Pixel coordinate grounding data

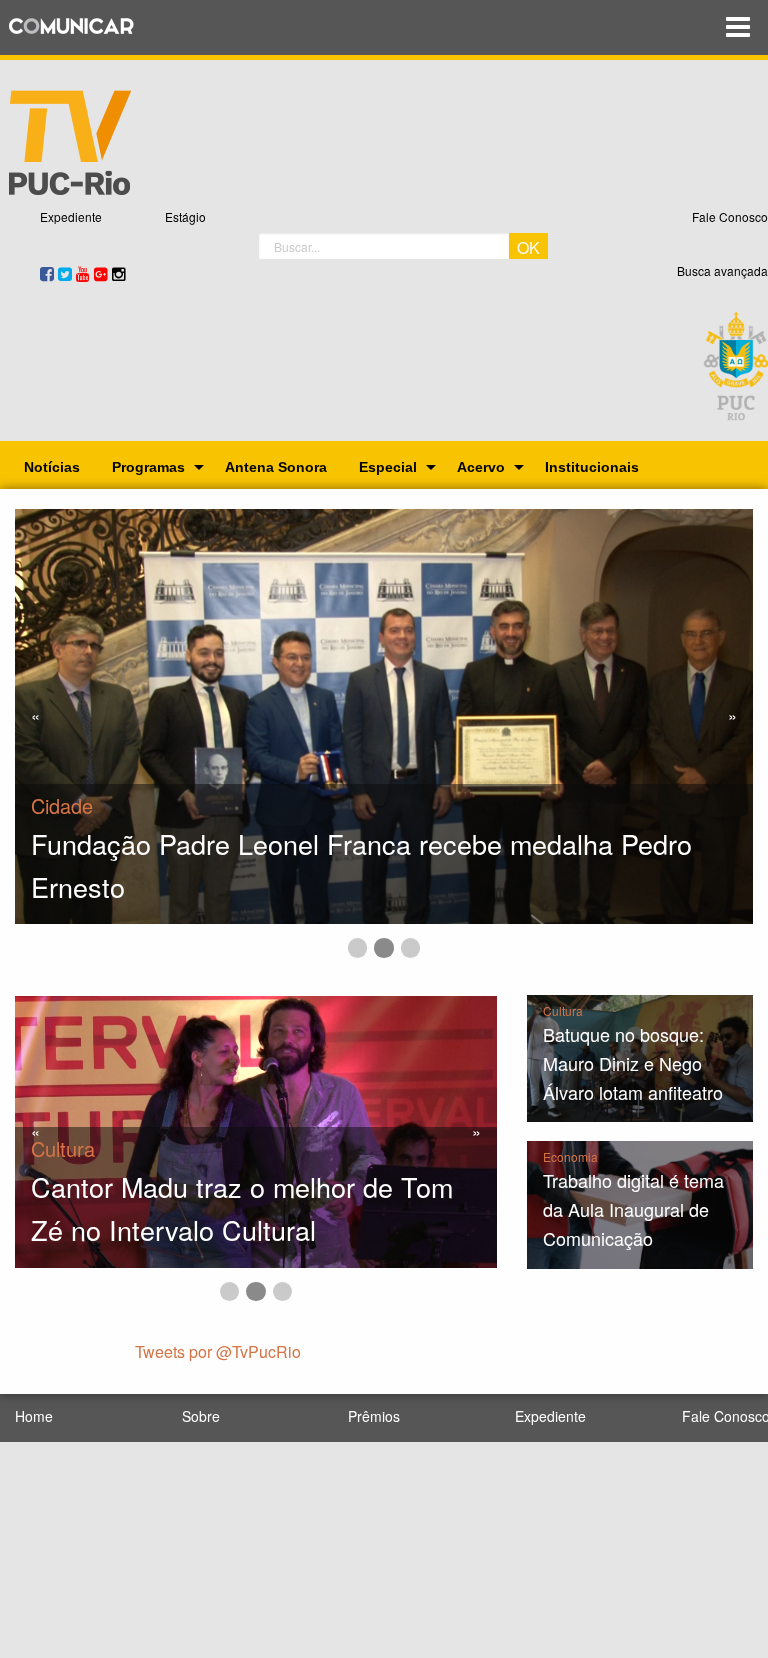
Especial (388, 467)
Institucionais (592, 467)
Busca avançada (722, 270)
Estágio (185, 216)
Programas (148, 467)
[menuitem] (52, 467)
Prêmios (374, 1416)
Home (34, 1416)
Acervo (481, 467)
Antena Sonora (276, 467)
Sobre (201, 1416)
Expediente (71, 216)
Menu (738, 27)
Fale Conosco (730, 216)
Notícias (52, 467)
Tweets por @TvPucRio (218, 1351)
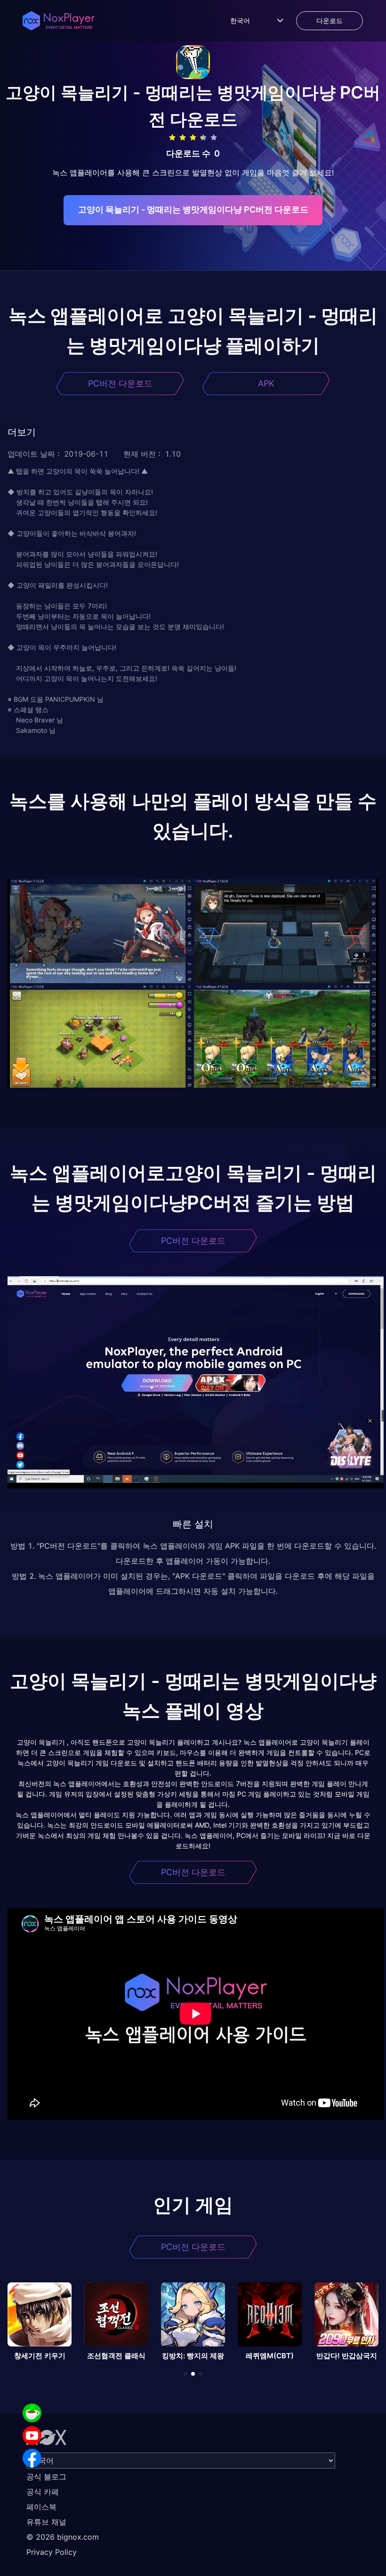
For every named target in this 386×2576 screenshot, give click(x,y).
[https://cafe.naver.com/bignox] (32, 2413)
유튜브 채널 (46, 2522)
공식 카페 (42, 2491)
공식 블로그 (46, 2476)
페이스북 (41, 2506)
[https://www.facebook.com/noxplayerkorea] (32, 2458)
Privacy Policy (51, 2552)
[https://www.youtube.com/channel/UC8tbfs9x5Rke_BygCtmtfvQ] (32, 2435)
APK (266, 383)
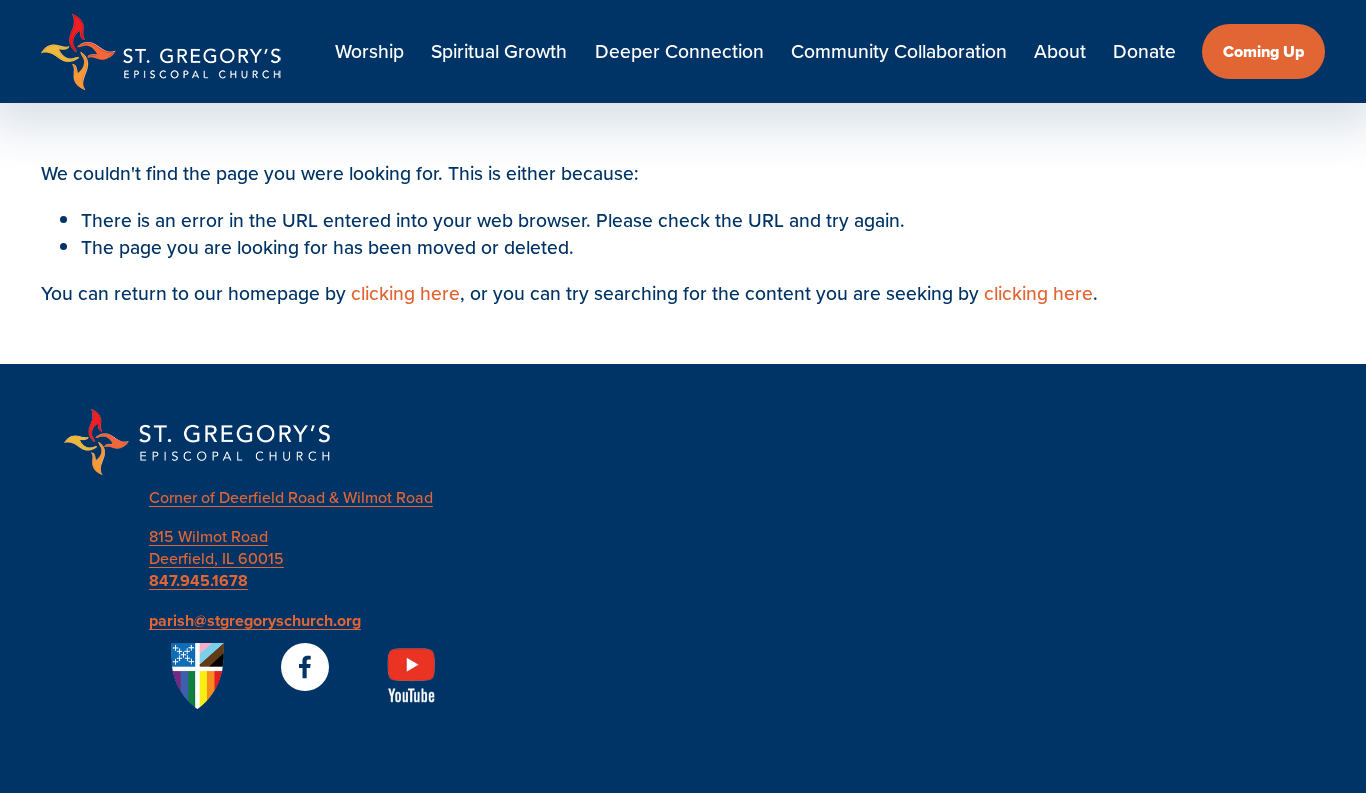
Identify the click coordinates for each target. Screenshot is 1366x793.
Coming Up (1263, 51)
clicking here (405, 293)
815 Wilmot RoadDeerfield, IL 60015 (216, 547)
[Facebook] (305, 667)
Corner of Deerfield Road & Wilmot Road (291, 497)
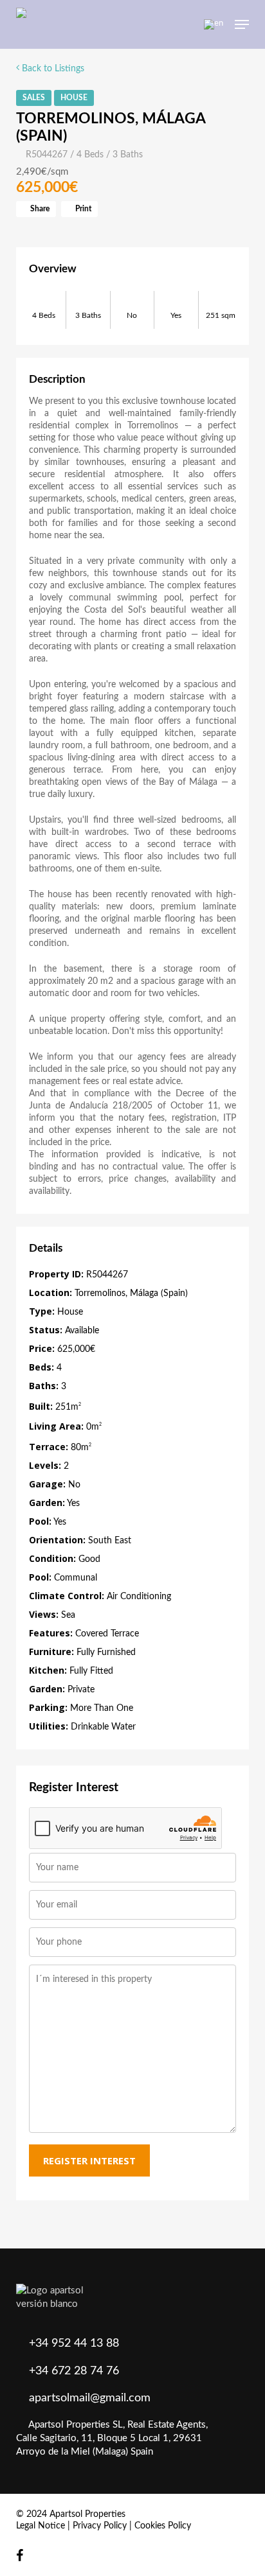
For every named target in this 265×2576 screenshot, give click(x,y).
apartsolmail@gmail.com (90, 2398)
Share (39, 209)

Exercise details → Out of the entries, report each line that contains the word "every".

Answer →
For every named target in this 386×2576 screenshot, give click(x,y).
For every named target in this 265×2576 screenshot, give click(x,y).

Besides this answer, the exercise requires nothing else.